DATA SUPPLIED:
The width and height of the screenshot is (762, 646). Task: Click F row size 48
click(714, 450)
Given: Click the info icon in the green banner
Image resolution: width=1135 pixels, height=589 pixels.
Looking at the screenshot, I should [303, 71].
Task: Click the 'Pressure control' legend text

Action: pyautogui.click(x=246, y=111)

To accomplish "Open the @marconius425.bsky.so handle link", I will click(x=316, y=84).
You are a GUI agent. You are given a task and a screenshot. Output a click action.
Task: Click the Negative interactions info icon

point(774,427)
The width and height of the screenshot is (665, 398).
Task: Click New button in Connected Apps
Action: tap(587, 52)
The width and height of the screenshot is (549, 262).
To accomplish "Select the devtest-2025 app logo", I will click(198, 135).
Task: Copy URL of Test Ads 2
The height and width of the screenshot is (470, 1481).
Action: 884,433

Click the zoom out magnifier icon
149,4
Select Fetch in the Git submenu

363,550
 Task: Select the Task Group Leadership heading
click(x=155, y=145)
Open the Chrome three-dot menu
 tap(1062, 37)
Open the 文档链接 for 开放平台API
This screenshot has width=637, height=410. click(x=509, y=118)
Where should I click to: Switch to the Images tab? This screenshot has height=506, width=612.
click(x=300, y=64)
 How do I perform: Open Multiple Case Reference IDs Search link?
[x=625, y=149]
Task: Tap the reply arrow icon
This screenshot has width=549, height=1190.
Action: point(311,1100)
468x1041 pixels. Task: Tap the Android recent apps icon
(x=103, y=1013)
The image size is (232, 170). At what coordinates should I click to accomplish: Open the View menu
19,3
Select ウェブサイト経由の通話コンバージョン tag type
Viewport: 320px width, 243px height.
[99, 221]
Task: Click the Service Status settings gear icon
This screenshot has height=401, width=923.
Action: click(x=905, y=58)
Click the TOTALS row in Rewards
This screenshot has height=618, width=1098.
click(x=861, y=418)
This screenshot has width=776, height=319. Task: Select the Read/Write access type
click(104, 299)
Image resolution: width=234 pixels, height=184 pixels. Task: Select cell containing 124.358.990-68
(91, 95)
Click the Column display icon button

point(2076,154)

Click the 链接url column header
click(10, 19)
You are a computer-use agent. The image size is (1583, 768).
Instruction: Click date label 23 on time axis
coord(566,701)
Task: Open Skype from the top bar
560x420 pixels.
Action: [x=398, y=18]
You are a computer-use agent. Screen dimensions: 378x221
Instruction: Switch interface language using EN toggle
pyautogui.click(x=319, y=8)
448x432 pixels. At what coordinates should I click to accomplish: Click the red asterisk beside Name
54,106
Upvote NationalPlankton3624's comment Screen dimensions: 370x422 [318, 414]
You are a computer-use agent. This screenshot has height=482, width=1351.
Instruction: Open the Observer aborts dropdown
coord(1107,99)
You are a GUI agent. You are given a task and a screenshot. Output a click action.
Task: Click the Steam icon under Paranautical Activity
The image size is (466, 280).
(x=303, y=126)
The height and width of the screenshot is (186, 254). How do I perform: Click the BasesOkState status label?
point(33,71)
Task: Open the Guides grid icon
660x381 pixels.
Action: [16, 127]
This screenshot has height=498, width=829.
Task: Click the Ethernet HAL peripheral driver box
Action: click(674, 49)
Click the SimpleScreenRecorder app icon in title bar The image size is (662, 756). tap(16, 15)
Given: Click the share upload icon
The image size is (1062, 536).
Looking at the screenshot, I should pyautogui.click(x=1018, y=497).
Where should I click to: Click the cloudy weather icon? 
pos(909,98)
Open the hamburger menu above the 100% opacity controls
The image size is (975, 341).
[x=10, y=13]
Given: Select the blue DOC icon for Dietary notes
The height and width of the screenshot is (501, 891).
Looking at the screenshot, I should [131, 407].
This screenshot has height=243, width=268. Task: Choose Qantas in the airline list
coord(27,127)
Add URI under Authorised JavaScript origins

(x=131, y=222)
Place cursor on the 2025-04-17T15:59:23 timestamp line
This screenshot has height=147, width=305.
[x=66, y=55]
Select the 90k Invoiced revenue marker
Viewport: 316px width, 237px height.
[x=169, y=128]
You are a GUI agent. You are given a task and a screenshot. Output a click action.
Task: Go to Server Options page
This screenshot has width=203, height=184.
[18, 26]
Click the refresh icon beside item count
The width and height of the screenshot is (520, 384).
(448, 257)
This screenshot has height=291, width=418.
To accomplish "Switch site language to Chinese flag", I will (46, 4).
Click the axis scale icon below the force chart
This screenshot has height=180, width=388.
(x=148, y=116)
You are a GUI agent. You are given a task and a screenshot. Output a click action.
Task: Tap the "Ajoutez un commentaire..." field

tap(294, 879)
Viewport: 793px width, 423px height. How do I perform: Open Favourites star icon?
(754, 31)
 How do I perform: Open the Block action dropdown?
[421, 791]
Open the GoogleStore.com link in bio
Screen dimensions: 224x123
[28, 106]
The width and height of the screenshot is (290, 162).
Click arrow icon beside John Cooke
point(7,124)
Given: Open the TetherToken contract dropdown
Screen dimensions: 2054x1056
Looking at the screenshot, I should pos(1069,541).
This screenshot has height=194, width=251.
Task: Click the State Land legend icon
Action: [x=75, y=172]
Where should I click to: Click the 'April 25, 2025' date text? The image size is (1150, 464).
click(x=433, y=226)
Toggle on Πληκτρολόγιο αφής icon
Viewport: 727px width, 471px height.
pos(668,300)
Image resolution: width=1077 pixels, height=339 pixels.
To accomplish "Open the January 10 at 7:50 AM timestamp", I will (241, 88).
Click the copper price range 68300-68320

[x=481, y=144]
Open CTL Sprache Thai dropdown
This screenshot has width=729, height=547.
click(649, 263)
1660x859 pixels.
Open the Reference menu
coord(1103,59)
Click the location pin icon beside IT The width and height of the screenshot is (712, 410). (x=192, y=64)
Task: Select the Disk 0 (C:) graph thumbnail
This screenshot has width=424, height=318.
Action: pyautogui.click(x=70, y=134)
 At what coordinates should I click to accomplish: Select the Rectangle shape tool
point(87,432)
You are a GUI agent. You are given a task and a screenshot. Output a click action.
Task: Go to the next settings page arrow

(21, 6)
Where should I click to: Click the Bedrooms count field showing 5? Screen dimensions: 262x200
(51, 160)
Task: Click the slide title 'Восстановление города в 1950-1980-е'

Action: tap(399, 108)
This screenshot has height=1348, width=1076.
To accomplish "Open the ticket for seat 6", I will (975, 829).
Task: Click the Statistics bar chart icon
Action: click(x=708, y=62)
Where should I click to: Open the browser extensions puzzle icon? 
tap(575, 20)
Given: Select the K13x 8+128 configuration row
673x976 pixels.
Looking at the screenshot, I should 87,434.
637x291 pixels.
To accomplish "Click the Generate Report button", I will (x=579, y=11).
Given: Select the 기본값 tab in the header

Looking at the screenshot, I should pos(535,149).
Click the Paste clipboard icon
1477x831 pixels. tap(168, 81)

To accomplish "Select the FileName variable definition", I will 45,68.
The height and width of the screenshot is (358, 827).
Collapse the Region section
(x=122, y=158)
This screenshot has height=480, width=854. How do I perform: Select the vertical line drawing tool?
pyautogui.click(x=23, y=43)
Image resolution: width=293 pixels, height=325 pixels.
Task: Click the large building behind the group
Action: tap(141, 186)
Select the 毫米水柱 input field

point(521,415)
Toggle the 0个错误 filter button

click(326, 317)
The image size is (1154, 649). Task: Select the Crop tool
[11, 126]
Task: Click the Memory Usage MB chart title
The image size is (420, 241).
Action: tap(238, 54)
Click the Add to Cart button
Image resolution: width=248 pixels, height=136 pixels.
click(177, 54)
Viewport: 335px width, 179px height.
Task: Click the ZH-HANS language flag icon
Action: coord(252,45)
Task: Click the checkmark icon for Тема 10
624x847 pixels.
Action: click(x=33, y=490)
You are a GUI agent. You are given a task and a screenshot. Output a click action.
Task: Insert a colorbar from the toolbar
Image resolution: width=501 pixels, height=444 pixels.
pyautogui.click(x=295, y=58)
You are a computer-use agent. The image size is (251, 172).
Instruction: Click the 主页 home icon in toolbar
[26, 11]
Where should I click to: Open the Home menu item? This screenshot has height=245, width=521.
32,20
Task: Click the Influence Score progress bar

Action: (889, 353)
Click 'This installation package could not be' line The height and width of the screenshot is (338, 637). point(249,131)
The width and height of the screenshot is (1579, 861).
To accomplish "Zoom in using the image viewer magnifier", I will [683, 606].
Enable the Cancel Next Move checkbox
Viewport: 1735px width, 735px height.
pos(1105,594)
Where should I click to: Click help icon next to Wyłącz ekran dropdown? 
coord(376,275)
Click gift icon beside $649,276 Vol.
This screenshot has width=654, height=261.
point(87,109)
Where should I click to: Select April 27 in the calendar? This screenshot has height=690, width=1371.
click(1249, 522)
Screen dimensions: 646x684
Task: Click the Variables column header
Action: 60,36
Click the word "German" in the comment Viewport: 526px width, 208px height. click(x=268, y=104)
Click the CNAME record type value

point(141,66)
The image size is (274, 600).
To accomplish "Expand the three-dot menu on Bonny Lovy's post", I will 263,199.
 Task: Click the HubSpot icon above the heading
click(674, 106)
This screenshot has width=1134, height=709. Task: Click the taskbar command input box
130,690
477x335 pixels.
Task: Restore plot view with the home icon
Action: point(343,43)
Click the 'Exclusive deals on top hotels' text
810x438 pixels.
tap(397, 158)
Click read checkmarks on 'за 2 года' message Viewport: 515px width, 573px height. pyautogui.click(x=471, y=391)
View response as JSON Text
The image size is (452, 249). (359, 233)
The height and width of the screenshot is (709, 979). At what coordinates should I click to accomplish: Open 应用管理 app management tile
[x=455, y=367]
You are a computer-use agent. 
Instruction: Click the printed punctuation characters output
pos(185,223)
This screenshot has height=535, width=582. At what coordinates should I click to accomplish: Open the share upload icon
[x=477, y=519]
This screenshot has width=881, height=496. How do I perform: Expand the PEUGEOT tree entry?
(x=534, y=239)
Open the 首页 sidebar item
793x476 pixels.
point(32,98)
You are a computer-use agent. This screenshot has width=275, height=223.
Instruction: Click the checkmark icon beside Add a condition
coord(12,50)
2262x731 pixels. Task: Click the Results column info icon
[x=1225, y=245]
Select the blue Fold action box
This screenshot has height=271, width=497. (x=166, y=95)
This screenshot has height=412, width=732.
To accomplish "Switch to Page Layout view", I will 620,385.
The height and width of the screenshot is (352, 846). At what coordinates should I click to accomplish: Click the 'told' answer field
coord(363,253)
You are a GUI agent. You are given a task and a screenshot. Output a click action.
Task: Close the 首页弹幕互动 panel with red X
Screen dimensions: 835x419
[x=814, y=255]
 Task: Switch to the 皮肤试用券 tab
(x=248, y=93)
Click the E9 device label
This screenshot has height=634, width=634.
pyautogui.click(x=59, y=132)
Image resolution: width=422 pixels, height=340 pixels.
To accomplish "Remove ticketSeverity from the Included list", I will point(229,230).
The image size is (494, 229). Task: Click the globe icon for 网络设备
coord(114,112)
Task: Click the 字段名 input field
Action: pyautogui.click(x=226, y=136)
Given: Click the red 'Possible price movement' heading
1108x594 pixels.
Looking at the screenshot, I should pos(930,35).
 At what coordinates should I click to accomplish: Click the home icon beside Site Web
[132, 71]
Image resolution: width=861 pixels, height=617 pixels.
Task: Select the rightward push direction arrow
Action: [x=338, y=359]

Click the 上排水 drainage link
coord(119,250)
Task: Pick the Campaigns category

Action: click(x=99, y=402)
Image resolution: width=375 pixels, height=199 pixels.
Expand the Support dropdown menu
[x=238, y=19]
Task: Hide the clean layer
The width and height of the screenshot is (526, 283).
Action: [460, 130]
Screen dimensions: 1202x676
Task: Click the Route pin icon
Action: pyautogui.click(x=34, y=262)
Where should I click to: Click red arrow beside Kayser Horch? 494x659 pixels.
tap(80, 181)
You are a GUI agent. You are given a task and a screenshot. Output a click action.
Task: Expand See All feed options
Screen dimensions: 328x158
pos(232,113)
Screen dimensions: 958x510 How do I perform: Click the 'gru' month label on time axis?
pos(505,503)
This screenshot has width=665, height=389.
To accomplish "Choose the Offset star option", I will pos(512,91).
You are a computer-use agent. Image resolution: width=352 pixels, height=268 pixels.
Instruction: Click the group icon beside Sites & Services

WORK TO BE COMPLETED: Search the material above for the word "from", then copy out each line that has it.

RESPONSE TO THE TASK:
Task: Open Skype from the top bar
Task: Insert a colorbar from the toolbar
To accomplish "Remove ticketSeverity from the Included list", I will point(229,230).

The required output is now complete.